Just going up to the Cape at the end of the session he called me. It was ten o’clock at home, just talking. I’m going tomorrow, and I’ll be gone next week. He’d been all day and all night in that crazy place debating. He had to be exhausted. I was tired and I hadn’t done anything, and we’re the same age. And I thought later, after I hung up, what did he call me about? He just called me to say, Goodbye, I’m going up to the Cape. I’ll be up in Boston, the Cape for a week. But we talked about things close friends talk about. It was typical of his kindness. 

When I was in college with him, one day we went down to Hyannis, and his father had a horse stable. His father would ride every morning. One day Ted and I went out there, and he put me on a bronco, no one had been able to stay on. I soon was flying all over the place on this horse until hitting the ground. He’s laughing. 

Afterwards we were talking along the fence. In the ring were several young Shriver kids. They were on horses, and they had a trainer going around the ring with them and holding on to the reins. We were looking at that scene, and Ted turned to me and mused, It’s really going to be interesting how this generation all turns out. It’s so different now than with Jack, Bobby and me. I said, Well, like what? 
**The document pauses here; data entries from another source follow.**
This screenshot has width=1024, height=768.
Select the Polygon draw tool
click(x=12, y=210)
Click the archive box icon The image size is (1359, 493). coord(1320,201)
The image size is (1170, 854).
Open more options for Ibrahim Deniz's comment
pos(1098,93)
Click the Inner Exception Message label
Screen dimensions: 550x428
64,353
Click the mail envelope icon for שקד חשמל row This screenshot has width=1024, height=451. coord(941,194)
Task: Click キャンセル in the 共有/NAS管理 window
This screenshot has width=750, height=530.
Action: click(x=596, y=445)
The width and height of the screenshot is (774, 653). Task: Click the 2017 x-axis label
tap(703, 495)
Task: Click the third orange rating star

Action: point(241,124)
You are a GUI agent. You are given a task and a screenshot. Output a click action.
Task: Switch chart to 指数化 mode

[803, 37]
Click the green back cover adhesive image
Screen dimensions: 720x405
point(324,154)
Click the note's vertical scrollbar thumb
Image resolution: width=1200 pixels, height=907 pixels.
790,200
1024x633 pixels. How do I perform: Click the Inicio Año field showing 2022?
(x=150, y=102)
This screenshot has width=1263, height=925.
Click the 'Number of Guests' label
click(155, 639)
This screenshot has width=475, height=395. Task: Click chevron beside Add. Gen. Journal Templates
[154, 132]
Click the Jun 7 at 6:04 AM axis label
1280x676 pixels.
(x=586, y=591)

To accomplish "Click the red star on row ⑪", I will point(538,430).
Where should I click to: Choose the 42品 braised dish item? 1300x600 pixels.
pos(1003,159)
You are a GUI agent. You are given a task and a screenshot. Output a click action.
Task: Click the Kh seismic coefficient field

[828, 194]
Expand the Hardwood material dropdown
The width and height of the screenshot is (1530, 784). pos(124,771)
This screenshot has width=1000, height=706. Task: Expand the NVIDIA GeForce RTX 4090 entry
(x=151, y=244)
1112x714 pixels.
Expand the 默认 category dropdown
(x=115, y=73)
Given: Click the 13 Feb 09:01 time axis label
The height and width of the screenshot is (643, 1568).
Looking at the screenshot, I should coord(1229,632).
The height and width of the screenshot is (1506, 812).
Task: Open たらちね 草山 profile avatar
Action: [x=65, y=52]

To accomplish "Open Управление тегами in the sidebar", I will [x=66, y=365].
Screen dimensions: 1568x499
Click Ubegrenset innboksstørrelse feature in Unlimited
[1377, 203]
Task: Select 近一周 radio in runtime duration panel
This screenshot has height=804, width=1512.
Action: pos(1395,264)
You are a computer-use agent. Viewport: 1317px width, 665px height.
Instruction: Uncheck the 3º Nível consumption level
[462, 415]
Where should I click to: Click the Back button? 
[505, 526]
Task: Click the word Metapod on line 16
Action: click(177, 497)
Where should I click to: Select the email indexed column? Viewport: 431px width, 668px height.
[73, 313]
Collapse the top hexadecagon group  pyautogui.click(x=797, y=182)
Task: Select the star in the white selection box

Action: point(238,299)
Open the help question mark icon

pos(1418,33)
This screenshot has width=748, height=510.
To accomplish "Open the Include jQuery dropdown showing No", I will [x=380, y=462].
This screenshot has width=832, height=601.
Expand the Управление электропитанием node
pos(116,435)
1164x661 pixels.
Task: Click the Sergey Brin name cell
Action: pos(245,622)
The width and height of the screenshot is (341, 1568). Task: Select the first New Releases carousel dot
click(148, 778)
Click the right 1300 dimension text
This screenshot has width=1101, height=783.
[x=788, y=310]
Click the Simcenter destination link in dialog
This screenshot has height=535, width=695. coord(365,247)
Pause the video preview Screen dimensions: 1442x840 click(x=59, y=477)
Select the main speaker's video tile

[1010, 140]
He said, Well, like when we went out sailing, we had to bring in the sails and dry them in the yard or we couldn’t go out again on the boat. And one time the chauffeur brought me and Joe Gargan up to the house—we were supposed to be camping, and it rained. I was about 10 or 11, and Joe was 13. We’d taken the sailboat down a half-mile away to camp out all night. My dad came out, and said to the chauffeur, ‘What are you doing with those boys? Why are those boys in the car?’ And he said, ‘Well, Mr. Ambassador, they called, and they were all wet, and they got rained on.’ ‘Well, where’s their gear? Where’s their boat? Put them back in the car and take them back to where you picked them up.’ And Ted said, That’s what we did. 

Young

This has been a help. We’re talking with people who’ve known him different ways, different lengths of time, different connections. And then he’s speaking in his own words. So that all goes into the—

Culver

But this kindness point, I think, is the most important. When I think of him among all the friends I’ve been fortunate to have in my lifetime, there’s no one who has been as thoughtful about illness or birthdays or concern than he has been. And again, it’s so amazing because nobody’s half as busy.

Young

Thank you very much. This will end the interview.